[Records for finding displayed items]
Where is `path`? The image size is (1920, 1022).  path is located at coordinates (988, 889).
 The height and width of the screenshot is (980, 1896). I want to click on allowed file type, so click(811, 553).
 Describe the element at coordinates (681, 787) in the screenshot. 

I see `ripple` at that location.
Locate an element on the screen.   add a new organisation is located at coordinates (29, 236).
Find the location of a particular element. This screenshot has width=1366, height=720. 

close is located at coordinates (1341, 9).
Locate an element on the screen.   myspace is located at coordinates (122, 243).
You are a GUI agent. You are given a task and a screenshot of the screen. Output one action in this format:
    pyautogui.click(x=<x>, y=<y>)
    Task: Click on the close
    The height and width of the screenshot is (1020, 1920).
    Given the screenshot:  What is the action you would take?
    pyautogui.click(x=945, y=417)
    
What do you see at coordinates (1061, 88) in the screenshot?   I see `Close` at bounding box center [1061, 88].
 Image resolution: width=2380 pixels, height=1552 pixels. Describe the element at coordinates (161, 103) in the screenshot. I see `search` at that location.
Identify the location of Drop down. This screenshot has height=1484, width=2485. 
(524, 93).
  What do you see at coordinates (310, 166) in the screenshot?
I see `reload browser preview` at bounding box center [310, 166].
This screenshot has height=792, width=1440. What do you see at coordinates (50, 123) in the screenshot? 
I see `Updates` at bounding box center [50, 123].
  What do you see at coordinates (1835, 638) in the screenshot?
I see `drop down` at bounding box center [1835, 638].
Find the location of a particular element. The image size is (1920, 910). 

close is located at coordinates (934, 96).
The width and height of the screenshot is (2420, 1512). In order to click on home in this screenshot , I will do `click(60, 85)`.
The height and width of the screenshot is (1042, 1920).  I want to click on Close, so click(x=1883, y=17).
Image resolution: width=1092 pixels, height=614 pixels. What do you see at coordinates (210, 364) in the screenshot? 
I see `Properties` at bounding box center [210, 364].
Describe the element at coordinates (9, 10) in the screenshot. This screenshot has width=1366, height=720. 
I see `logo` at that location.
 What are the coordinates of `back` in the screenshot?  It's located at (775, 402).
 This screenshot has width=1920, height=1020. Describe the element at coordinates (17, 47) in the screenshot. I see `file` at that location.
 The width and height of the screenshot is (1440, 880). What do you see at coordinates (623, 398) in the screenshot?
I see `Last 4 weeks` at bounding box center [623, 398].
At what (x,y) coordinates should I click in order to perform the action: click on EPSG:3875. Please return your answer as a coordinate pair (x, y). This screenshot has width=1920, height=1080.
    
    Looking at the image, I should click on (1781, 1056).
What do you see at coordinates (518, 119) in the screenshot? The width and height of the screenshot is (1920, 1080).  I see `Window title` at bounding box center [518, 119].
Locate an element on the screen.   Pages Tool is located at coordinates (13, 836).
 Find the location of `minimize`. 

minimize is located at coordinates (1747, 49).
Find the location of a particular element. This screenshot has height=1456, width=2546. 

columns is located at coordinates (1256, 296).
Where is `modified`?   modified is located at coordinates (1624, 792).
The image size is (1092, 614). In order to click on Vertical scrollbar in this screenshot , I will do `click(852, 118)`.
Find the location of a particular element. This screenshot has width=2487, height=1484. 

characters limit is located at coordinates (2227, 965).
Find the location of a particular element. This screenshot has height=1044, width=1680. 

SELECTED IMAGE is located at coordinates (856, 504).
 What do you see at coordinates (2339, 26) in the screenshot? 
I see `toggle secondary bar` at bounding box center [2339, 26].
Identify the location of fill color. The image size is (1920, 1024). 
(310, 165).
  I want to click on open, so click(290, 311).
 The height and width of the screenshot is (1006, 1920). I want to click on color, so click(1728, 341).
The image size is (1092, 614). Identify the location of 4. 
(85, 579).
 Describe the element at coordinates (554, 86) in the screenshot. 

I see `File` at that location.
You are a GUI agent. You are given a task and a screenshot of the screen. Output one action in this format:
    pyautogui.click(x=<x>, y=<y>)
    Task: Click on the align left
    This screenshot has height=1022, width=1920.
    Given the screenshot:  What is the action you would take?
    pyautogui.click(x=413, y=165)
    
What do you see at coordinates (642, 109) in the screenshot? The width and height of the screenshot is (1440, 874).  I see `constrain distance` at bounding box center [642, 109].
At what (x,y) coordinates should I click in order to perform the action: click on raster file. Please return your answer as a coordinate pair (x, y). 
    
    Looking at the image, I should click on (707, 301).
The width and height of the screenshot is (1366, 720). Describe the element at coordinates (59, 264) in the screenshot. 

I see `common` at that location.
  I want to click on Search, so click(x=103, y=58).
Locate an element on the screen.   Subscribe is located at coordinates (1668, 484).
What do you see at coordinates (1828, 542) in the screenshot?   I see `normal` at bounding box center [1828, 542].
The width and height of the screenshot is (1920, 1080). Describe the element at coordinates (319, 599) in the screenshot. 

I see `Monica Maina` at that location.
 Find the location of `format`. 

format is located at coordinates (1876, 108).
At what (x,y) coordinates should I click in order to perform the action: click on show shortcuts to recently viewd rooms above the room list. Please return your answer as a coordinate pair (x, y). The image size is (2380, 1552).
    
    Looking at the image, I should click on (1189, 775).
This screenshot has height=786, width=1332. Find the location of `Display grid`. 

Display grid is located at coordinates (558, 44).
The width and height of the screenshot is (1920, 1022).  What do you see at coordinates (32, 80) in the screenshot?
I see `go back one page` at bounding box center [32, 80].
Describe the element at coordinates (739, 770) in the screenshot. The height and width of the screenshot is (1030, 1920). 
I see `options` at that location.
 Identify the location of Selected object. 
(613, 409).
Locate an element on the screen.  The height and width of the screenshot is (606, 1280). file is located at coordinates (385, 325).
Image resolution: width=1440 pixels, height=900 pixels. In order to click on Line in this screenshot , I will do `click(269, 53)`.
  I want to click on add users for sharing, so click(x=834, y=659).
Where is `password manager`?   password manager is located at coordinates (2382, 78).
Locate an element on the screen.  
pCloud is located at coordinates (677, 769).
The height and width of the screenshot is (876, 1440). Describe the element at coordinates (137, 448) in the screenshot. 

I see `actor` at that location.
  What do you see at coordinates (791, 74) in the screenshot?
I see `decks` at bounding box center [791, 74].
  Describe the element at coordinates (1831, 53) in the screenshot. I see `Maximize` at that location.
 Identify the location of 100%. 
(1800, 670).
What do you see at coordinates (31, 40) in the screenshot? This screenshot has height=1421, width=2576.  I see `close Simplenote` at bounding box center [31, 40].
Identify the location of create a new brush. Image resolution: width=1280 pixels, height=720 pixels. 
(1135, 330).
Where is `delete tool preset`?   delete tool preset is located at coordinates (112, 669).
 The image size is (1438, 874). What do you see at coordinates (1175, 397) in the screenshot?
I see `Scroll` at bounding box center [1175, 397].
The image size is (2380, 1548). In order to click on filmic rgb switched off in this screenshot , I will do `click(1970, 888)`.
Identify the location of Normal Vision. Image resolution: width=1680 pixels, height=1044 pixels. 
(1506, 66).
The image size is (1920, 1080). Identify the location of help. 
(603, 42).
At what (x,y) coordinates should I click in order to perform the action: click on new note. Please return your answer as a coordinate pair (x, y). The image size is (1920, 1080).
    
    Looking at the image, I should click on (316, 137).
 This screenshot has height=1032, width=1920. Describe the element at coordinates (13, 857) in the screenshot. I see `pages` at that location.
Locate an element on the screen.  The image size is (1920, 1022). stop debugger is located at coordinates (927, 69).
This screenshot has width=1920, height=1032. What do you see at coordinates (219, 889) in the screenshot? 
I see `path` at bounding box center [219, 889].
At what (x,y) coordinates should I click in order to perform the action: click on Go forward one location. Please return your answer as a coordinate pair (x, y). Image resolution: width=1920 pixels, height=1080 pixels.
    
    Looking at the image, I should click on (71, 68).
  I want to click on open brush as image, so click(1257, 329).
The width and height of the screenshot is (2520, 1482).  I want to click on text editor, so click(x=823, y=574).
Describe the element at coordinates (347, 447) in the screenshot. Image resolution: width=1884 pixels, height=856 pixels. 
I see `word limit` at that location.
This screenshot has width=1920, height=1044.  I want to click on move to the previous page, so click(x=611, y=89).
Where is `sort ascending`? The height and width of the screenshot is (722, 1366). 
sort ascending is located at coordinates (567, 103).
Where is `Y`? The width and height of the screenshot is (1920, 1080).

Short problem
Could you update the records from the start through the line containing "close is located at coordinates (1341, 9).", replacing "element" with "item" and changing nothing else, and give back only those lines?

Finished answer
Where is `path`? The image size is (1920, 1022).  path is located at coordinates (988, 889).
 The height and width of the screenshot is (980, 1896). I want to click on allowed file type, so click(811, 553).
 Describe the item at coordinates (681, 787) in the screenshot. 

I see `ripple` at that location.
Locate an item on the screen.   add a new organisation is located at coordinates (29, 236).
Find the location of a particular item. This screenshot has width=1366, height=720. 

close is located at coordinates (1341, 9).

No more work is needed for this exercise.